**Task description**
Find every line below that contains the string "pixels" and copy each one in full. Match case exactly.

**Text and item location entries**

┄┄┄┄┄┄

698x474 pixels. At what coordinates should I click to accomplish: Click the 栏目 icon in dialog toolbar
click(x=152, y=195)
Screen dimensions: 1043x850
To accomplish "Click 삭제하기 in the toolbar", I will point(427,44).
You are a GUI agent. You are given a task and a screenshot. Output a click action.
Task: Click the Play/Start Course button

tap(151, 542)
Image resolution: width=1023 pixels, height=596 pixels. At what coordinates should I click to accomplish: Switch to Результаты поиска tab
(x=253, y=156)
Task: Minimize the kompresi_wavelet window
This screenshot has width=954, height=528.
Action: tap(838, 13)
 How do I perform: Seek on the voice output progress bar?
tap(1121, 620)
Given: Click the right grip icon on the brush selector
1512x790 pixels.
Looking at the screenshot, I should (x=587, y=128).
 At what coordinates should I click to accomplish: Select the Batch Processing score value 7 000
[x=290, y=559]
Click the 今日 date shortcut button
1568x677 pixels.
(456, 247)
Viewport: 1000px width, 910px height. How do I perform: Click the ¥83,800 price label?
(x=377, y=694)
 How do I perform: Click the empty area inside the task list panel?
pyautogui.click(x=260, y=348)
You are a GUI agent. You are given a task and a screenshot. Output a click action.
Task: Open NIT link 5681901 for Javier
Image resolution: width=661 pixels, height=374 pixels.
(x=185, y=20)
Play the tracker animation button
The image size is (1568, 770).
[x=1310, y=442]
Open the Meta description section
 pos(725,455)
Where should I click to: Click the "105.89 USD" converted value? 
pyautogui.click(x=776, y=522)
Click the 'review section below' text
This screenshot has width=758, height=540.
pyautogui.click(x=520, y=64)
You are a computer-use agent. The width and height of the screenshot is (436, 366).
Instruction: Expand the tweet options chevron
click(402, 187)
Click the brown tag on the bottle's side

┄┄┄┄┄┄

**Written response**
698x474 pixels. At what coordinates should I click to accomplish: Click the 栏目 icon in dialog toolbar
Image resolution: width=1023 pixels, height=596 pixels. At what coordinates should I click to accomplish: Switch to Результаты поиска tab
1512x790 pixels.
1568x677 pixels.
Image resolution: width=661 pixels, height=374 pixels.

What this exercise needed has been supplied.